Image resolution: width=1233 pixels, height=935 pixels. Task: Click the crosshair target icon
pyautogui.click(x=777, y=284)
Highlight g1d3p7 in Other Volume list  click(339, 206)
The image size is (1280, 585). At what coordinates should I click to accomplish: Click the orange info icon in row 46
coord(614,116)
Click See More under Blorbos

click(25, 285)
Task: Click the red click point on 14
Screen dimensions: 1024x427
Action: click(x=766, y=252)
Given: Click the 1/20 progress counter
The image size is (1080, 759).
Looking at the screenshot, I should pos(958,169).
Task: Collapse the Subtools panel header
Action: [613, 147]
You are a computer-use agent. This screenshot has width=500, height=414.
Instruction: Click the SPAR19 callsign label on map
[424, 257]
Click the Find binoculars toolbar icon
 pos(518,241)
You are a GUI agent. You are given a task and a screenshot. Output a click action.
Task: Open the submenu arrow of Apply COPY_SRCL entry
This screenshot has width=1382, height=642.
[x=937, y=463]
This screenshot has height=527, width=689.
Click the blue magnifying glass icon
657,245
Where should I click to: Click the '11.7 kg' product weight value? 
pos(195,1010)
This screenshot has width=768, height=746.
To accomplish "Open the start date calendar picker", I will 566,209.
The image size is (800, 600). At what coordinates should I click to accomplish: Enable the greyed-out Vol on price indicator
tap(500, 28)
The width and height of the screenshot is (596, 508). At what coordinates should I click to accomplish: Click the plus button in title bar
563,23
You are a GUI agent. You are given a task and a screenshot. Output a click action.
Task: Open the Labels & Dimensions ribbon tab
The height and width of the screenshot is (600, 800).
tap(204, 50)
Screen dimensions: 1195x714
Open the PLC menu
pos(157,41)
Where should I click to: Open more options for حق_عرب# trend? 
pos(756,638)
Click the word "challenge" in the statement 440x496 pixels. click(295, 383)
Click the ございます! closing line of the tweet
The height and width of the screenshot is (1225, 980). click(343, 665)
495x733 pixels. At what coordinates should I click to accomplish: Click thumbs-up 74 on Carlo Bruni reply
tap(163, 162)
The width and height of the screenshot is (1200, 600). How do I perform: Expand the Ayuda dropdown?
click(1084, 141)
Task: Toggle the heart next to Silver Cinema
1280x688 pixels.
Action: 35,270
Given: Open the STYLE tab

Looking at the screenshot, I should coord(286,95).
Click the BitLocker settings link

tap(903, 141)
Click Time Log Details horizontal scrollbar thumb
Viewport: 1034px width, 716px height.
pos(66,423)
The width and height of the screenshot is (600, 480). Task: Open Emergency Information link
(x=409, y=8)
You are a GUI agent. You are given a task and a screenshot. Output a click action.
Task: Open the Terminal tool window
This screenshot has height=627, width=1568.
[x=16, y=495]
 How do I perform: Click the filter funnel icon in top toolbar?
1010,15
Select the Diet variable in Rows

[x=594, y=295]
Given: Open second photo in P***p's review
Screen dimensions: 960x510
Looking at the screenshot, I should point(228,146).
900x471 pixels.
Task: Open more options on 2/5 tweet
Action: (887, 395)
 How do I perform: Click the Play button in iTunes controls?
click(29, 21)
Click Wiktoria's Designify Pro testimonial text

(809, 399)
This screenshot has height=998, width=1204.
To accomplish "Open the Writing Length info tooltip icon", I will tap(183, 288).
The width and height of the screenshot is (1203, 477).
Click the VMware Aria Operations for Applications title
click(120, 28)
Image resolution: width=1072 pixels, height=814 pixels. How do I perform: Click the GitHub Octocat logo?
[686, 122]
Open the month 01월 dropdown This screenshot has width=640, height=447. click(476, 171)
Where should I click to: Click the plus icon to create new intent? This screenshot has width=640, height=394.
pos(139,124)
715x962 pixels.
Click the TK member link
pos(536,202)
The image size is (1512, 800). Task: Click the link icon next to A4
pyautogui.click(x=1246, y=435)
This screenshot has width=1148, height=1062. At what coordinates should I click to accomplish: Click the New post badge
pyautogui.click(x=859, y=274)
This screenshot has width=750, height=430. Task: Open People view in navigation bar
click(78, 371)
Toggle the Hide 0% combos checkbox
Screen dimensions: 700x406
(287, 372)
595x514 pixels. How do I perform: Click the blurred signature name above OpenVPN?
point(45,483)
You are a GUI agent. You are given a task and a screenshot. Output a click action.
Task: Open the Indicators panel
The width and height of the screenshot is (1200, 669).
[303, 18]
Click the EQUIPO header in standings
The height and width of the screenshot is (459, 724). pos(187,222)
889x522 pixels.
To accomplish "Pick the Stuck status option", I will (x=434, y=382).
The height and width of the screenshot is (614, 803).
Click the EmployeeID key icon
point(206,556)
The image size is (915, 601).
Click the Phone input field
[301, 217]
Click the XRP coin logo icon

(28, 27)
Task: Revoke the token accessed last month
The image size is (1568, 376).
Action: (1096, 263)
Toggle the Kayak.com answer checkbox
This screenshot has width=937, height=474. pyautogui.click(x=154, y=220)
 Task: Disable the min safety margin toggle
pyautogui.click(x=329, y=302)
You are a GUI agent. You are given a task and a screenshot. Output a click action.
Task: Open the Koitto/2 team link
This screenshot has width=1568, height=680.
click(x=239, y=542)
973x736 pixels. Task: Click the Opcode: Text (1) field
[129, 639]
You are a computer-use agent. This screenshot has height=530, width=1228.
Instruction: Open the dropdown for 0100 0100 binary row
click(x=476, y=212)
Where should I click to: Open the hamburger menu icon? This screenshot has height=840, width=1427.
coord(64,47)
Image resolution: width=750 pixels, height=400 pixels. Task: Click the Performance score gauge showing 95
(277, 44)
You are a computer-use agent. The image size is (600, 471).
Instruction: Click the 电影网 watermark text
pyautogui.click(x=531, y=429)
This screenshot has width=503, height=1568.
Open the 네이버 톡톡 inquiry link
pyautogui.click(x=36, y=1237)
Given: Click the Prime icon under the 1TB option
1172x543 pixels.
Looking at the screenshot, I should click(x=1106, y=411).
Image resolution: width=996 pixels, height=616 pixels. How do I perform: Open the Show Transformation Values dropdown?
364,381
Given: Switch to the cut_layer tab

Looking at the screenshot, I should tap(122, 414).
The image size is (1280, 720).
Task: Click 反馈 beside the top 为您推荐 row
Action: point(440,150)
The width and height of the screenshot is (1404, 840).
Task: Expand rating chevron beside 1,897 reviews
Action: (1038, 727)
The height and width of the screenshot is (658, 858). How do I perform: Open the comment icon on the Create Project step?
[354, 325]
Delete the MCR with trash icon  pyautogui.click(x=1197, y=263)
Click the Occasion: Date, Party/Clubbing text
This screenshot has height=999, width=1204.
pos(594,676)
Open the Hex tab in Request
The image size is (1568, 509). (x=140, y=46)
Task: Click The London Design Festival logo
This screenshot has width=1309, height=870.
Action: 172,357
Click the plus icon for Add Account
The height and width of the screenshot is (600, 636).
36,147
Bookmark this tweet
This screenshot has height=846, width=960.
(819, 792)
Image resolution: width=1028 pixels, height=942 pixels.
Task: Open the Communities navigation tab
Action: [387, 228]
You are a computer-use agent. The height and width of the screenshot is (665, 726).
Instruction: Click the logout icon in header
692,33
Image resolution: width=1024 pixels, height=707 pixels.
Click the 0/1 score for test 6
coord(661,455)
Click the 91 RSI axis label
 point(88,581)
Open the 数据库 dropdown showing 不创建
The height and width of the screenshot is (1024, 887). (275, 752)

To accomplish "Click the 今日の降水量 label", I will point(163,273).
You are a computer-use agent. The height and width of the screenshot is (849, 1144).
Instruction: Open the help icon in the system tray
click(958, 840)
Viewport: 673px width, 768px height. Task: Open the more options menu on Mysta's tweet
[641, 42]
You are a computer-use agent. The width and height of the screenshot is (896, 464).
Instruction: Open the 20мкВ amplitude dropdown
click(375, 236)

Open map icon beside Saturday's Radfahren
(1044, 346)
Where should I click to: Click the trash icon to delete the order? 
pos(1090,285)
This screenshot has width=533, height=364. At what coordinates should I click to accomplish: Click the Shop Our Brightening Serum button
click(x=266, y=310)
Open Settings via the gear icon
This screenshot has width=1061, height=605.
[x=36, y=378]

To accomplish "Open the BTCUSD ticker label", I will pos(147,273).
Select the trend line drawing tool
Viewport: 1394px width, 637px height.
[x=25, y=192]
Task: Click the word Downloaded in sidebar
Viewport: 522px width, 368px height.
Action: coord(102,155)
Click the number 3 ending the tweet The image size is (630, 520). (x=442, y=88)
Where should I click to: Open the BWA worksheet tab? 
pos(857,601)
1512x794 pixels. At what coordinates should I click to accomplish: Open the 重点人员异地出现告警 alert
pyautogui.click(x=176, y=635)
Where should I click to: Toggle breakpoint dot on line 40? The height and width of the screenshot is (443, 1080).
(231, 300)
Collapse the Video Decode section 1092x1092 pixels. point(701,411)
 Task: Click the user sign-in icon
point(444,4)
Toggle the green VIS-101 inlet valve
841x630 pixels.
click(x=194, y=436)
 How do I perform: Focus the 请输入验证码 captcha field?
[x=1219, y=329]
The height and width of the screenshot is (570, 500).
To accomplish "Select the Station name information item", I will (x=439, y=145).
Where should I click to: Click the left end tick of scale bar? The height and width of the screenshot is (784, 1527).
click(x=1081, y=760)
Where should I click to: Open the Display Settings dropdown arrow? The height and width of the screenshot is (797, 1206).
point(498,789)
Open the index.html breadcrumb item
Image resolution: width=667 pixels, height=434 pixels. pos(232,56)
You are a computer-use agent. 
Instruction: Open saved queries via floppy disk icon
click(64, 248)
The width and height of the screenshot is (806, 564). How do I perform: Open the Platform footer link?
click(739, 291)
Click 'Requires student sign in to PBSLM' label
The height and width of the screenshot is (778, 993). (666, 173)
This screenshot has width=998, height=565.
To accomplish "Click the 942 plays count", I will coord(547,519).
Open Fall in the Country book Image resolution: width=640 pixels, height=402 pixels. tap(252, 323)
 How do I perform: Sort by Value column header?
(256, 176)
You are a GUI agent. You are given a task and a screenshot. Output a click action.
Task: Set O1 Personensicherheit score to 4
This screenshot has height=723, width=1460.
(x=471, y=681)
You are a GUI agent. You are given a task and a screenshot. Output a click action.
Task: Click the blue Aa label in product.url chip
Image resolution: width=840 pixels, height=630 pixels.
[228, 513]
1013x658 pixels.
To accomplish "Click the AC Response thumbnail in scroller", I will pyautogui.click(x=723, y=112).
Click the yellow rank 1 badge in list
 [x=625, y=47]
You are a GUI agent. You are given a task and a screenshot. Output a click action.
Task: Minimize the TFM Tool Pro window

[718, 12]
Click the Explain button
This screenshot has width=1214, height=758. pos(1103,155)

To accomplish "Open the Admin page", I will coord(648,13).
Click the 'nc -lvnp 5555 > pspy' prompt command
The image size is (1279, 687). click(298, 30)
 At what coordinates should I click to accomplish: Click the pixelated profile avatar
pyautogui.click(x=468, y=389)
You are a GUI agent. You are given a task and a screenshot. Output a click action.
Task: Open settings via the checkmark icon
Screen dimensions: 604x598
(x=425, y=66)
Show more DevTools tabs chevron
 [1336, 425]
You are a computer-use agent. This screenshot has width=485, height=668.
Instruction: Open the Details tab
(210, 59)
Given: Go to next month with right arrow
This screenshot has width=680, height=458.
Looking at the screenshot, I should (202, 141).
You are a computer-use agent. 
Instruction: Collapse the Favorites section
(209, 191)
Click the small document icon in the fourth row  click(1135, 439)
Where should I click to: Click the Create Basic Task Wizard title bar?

————

Only the lines from the first line of the records through the one containing "Given: Click the 1/20 progress counter" should be reproduced, exactly, with both of them included.

OUTPUT FOR THIS TASK
Image resolution: width=1233 pixels, height=935 pixels. Task: Click the crosshair target icon
pyautogui.click(x=777, y=284)
Highlight g1d3p7 in Other Volume list  click(339, 206)
The image size is (1280, 585). At what coordinates should I click to accomplish: Click the orange info icon in row 46
coord(614,116)
Click See More under Blorbos

click(25, 285)
Task: Click the red click point on 14
Screen dimensions: 1024x427
Action: click(x=766, y=252)
Given: Click the 1/20 progress counter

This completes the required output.